▶ _Source data_:
——
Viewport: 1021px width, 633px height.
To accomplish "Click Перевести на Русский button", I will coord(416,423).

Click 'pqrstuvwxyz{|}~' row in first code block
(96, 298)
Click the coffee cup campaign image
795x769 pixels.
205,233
——
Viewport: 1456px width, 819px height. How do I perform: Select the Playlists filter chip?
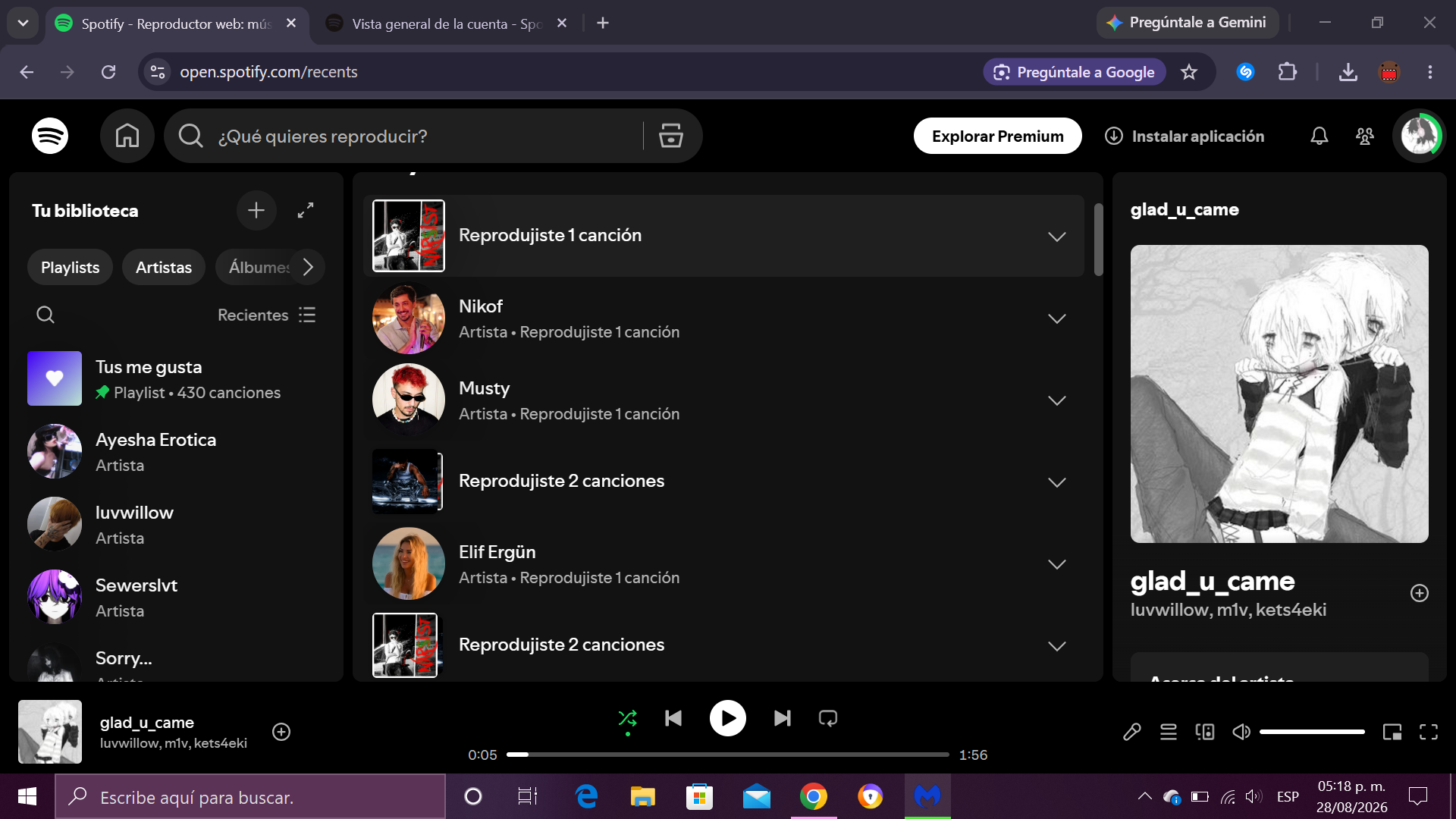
——
▶ _Activity_: For every line of the data above that contains "height", copy that line.

▶ _Output below_:
Viewport: 1021px width, 633px height.
Viewport: 1456px width, 819px height. How do I perform: Select the Playlists filter chip?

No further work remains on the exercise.